La novità arriva dal team del CIO – Centro di Immuno-Oncologia dell’Azienda ospedaliero-universitaria Senese, diretto dal professor Michele Maio e i risultati dello studio sono stati presentati a Barcellona dall’oncologa Luana Calabrò, nel corso del meeting mondiale sul cancro al polmone che si è appena svolto in Spagna.
Questo nuovo studio parte dal NIBIT-MESO-1, primo trial al mondo che ha valutato l’associazione di due anticorpi immunomodulanti nel trattamento del mesotelioma: un anti-CTLA-4, tremelimumab, ed un anti-PD-L1, durvalumb.
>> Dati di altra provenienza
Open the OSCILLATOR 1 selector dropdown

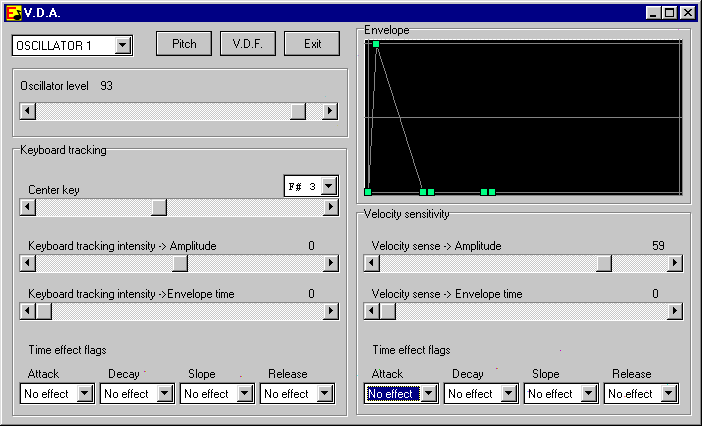click(122, 45)
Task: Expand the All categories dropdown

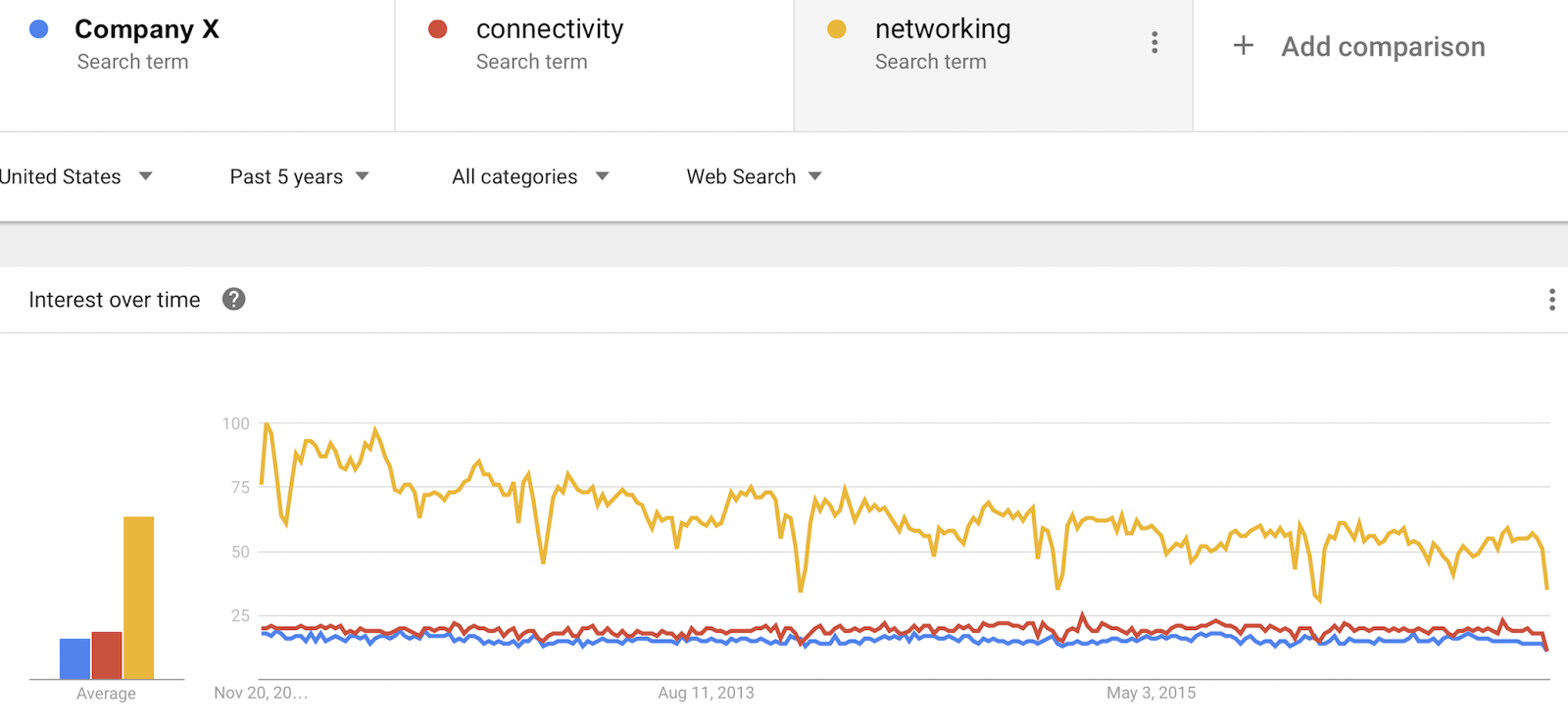Action: click(530, 176)

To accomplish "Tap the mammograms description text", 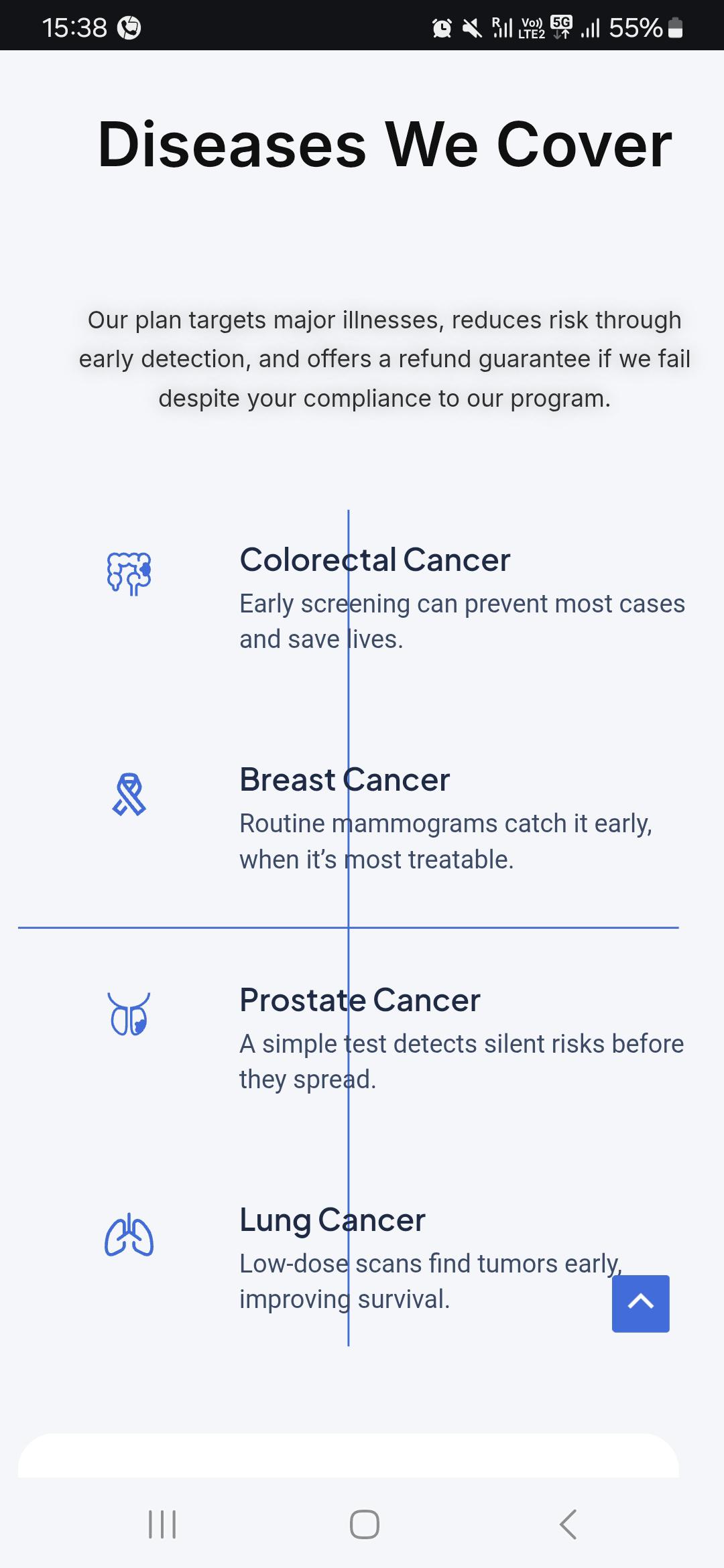I will pyautogui.click(x=445, y=841).
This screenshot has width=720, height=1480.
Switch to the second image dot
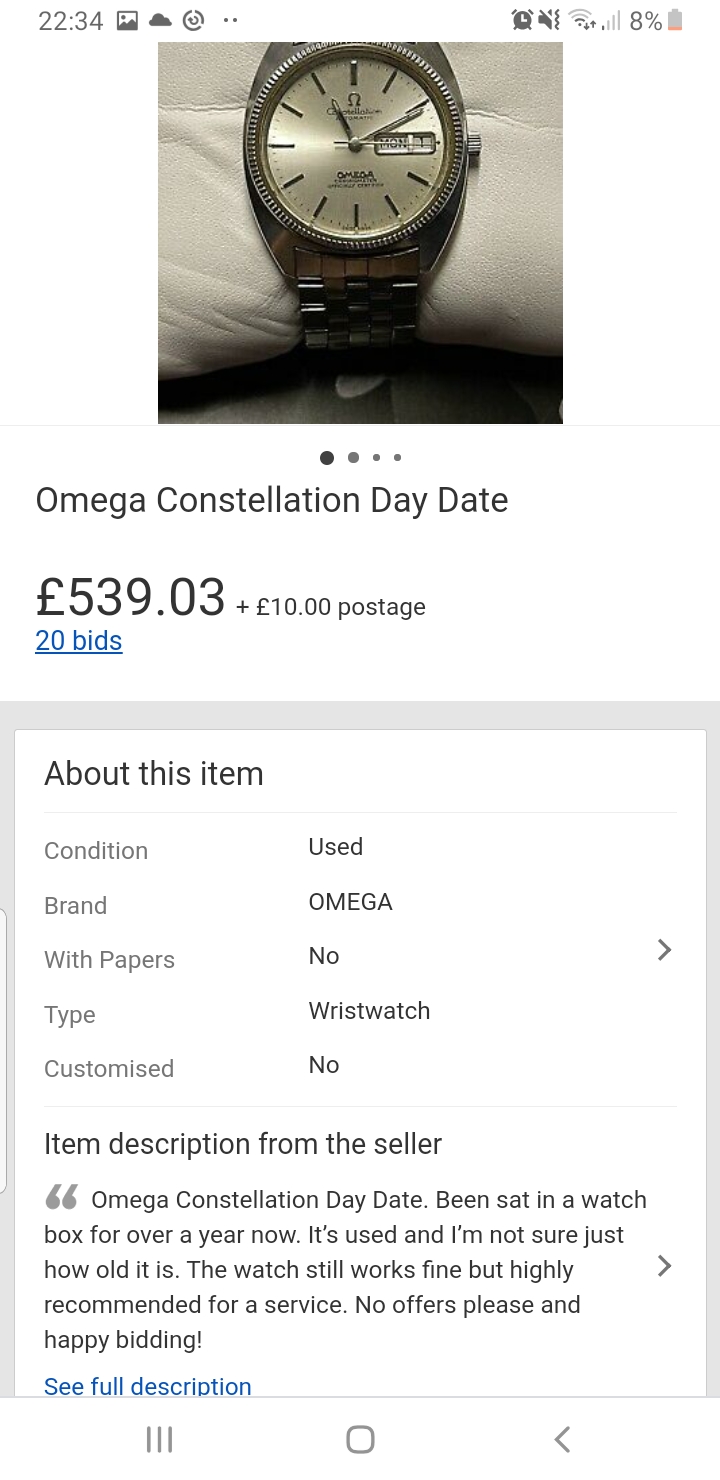(353, 458)
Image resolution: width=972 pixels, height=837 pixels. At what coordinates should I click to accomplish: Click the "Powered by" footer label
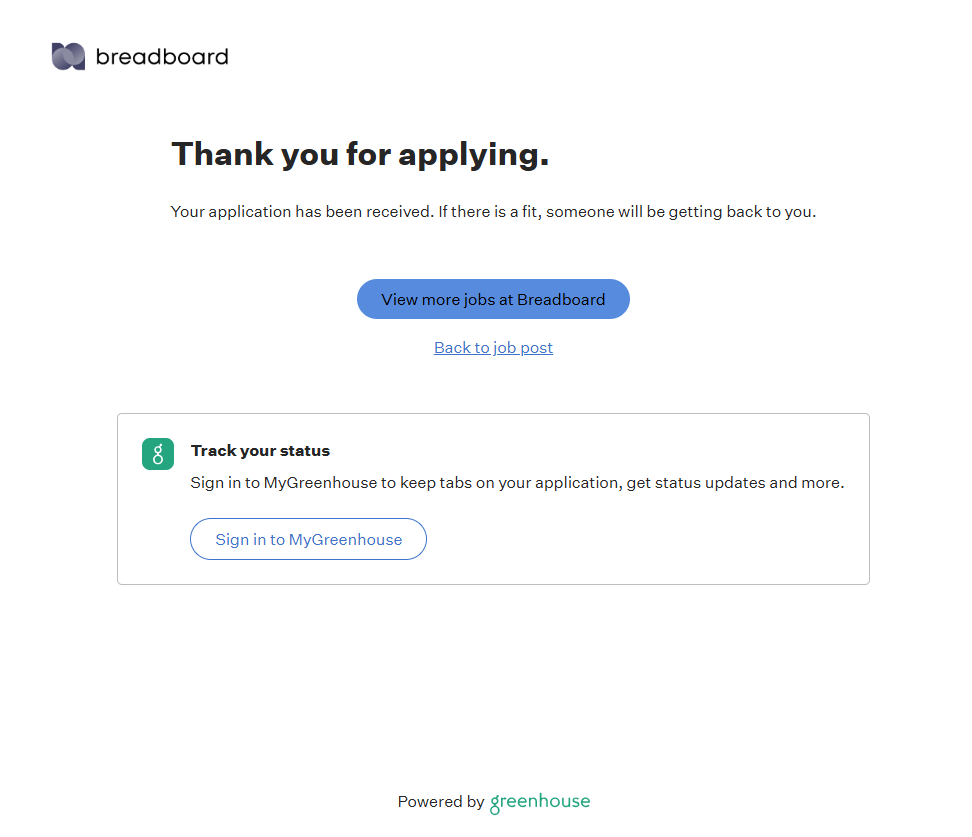tap(440, 802)
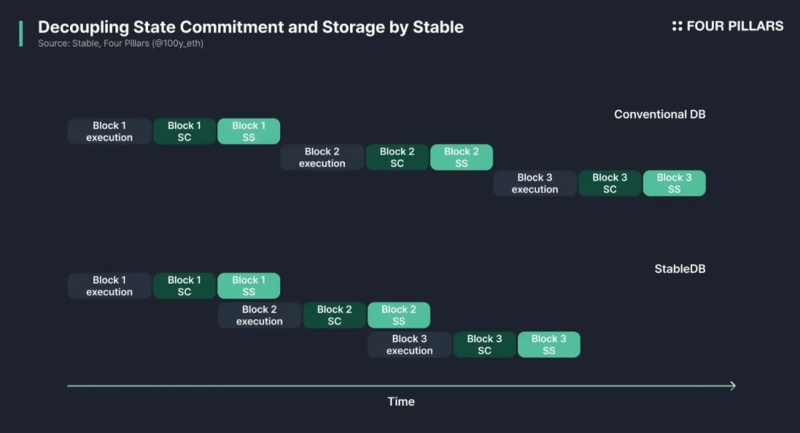Select Block 2 execution in StableDB diagram
Screen dimensions: 800x433
260,315
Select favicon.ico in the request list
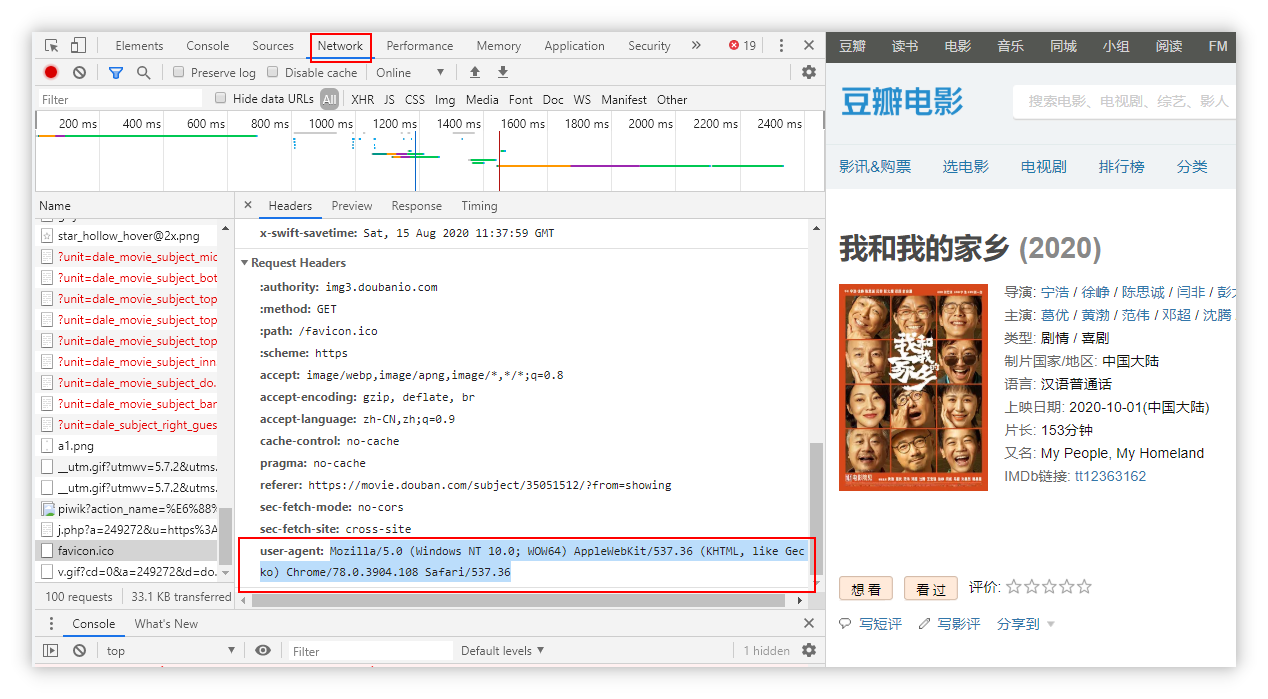The height and width of the screenshot is (699, 1268). (86, 551)
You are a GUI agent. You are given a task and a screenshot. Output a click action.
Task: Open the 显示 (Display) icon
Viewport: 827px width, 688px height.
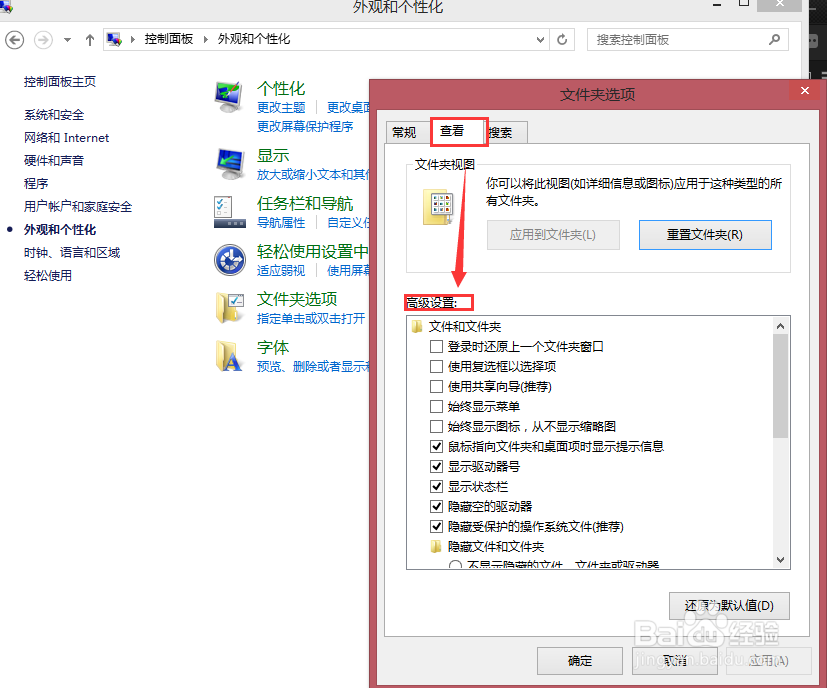pos(229,160)
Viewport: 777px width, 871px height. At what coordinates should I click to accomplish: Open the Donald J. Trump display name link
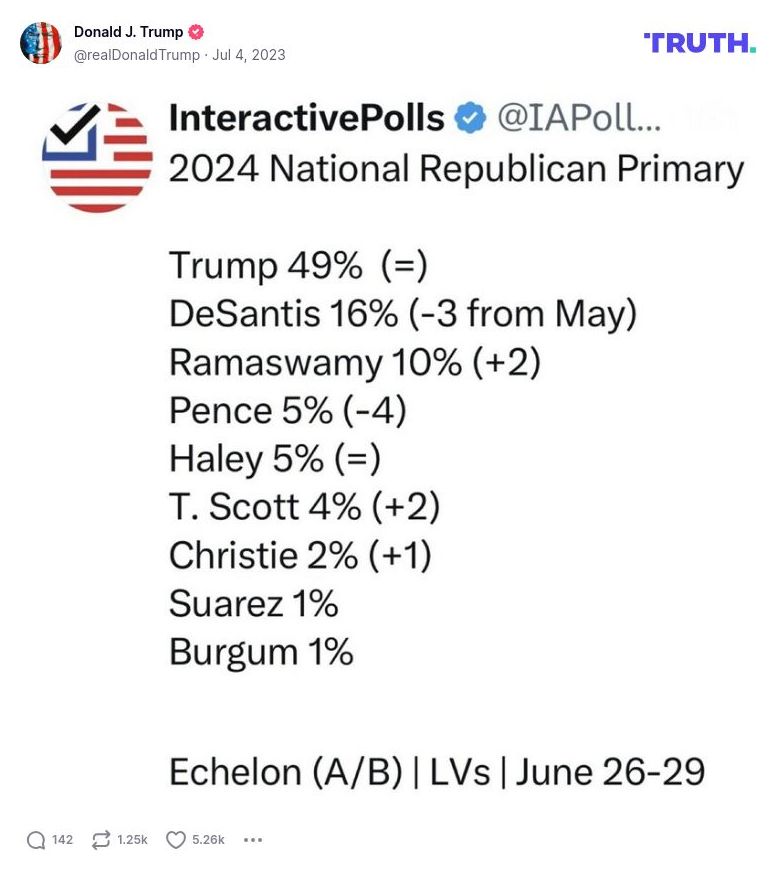128,32
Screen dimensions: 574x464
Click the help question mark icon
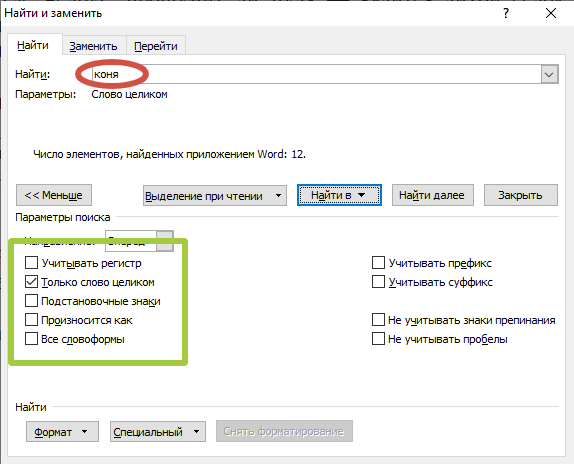pos(506,14)
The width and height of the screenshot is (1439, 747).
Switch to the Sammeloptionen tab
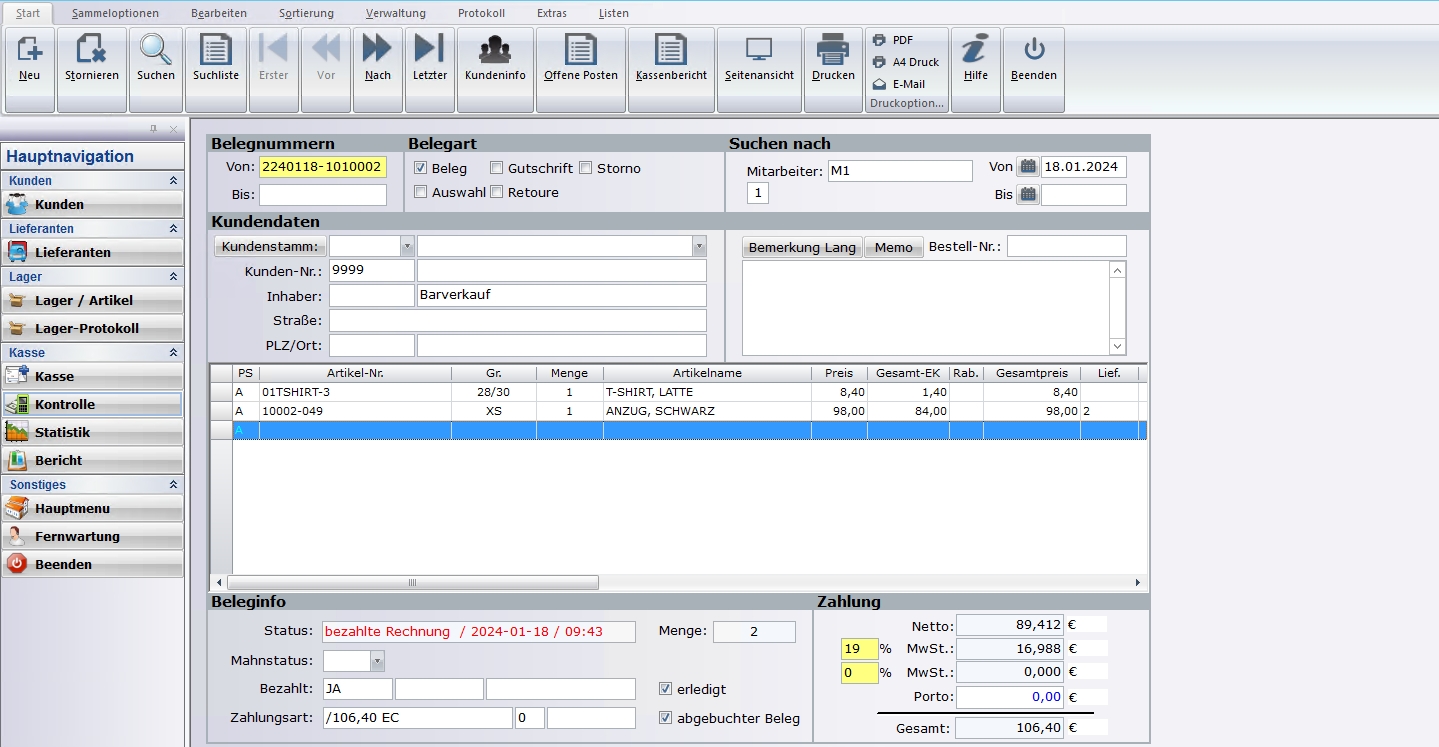(x=115, y=13)
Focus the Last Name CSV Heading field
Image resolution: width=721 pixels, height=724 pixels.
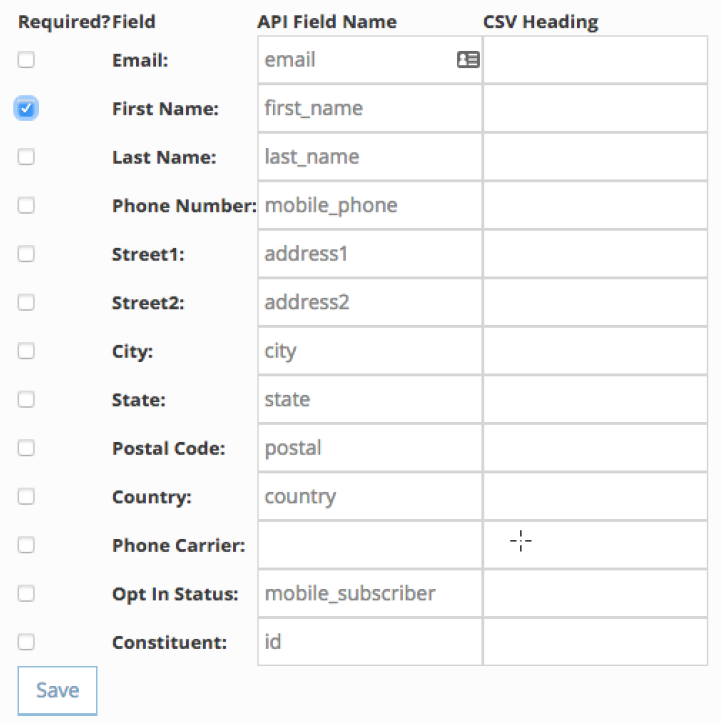[595, 157]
Uno studio completamente made in Italy, disegnato e promosso dalla Fondazione NIBIT – Network Italiano per la Bioterapia dei Tumori, e svolto presso l’Aou Senese in pazienti affetti da mesotelioma pleurico o peritoneale, alla diagnosi o dopo fallimento di una prima linea di chemioterapia.
«Lo studio di re-challenge – spiega il professor Maio – è stato disegnato fin dall’inizio per quei pazienti trattati nel trial NIBIT-MESO-1 che presentavano due caratteristiche fondamentali: il raggiungimento di una risposta o stabilità di malattia al trattamento immunoterapico, e successivamente lo sviluppo della resistenza al trattamento con una progressione di malattia. Si tratta di uno studio unico e importante anche considerando che, ad oggi, non vi sono sperimentazioni attive al mondo focalizzate al ritrattamento del mesotelioma, così come in molti altri tipi di tumore, con agenti immunoterapici».